**SHORT EXERCISE:** Below, arrange the stretch of entries from the line containing "This screenshot has" through the line containing "coord(529,360)" as a numbered list, skipping blank lines and leaving the pictures out.

**SOURCE MATERIAL:**
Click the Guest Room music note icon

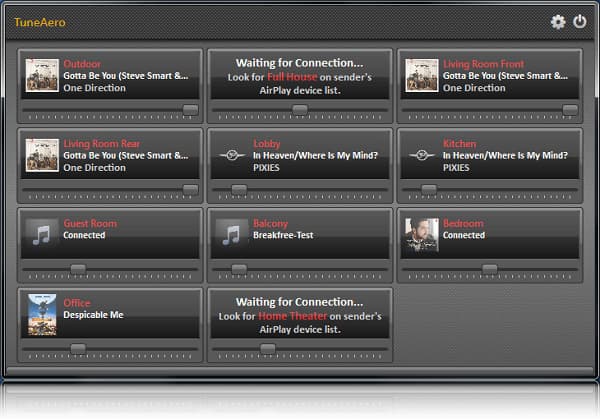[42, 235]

...

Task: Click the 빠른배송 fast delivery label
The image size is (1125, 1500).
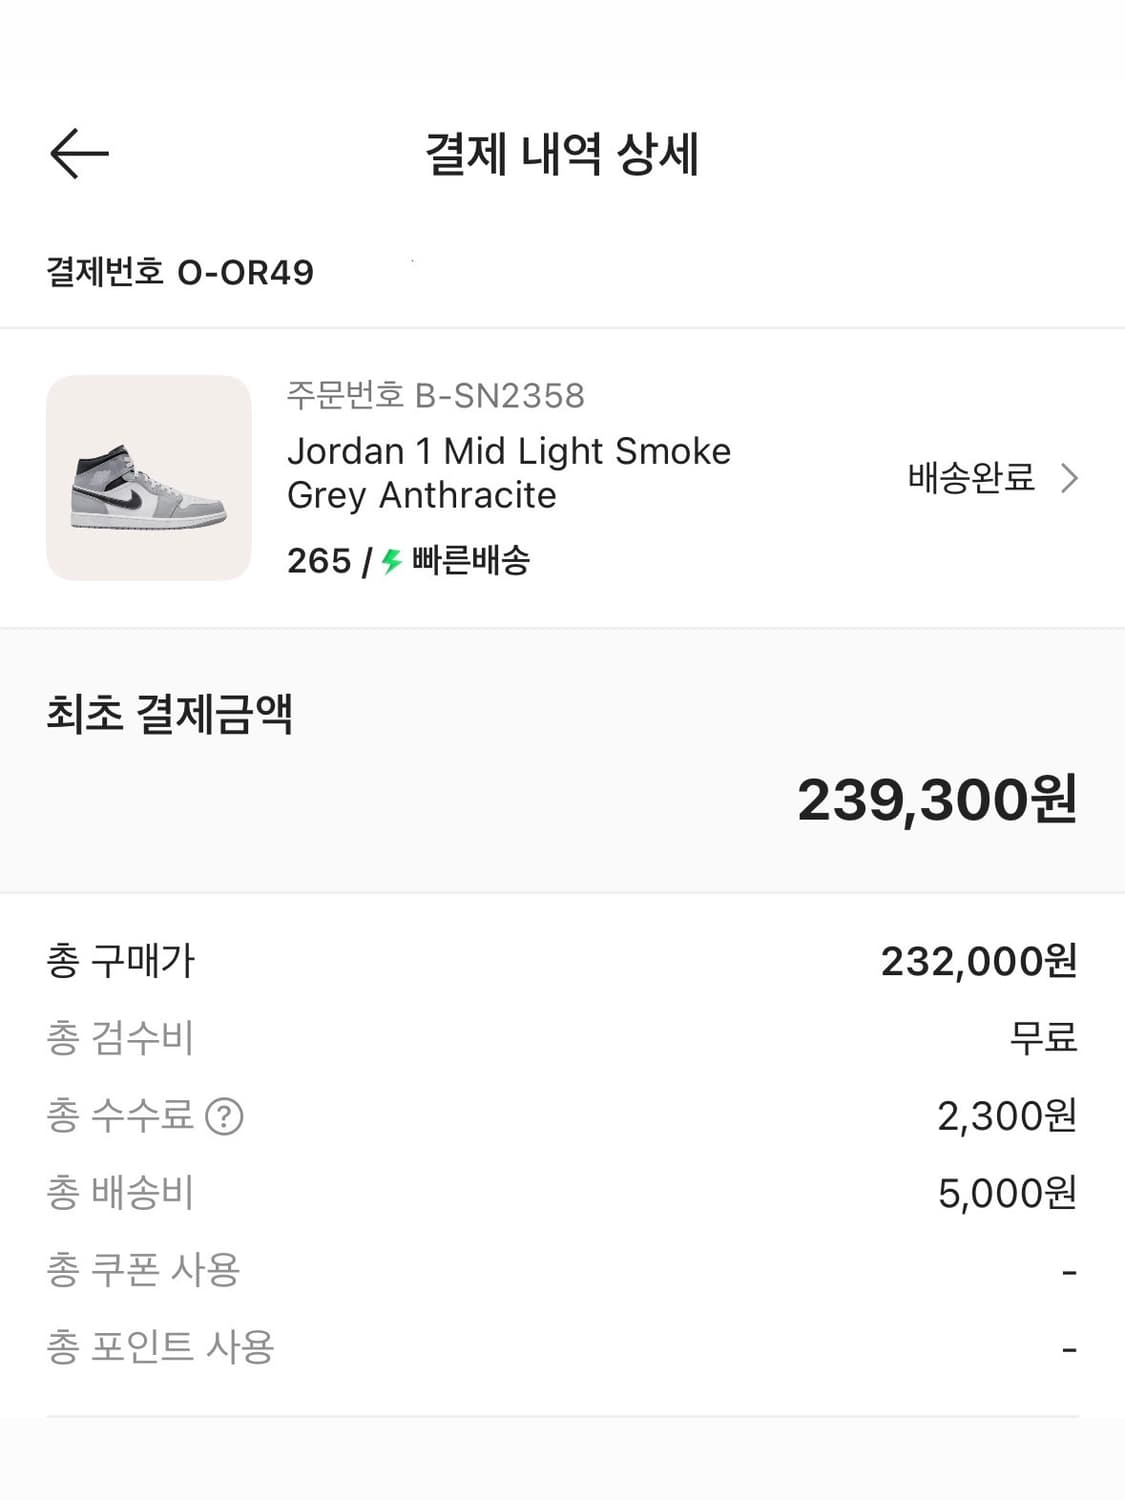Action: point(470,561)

==

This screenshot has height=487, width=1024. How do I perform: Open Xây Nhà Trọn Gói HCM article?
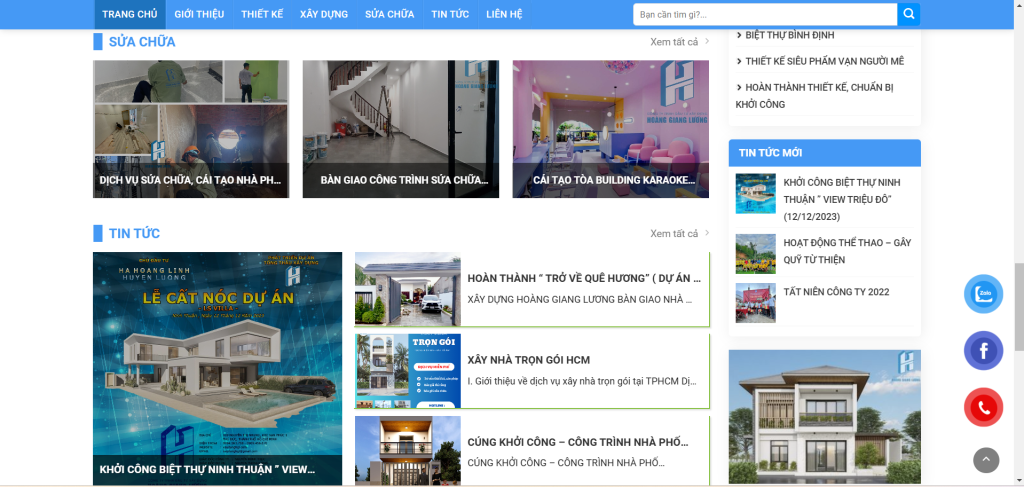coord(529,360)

**FULL OUTPUT:**
1. This screenshot has height=487, width=1024. How do I perform: Open Xây Nhà Trọn Gói HCM article?
2. coord(529,360)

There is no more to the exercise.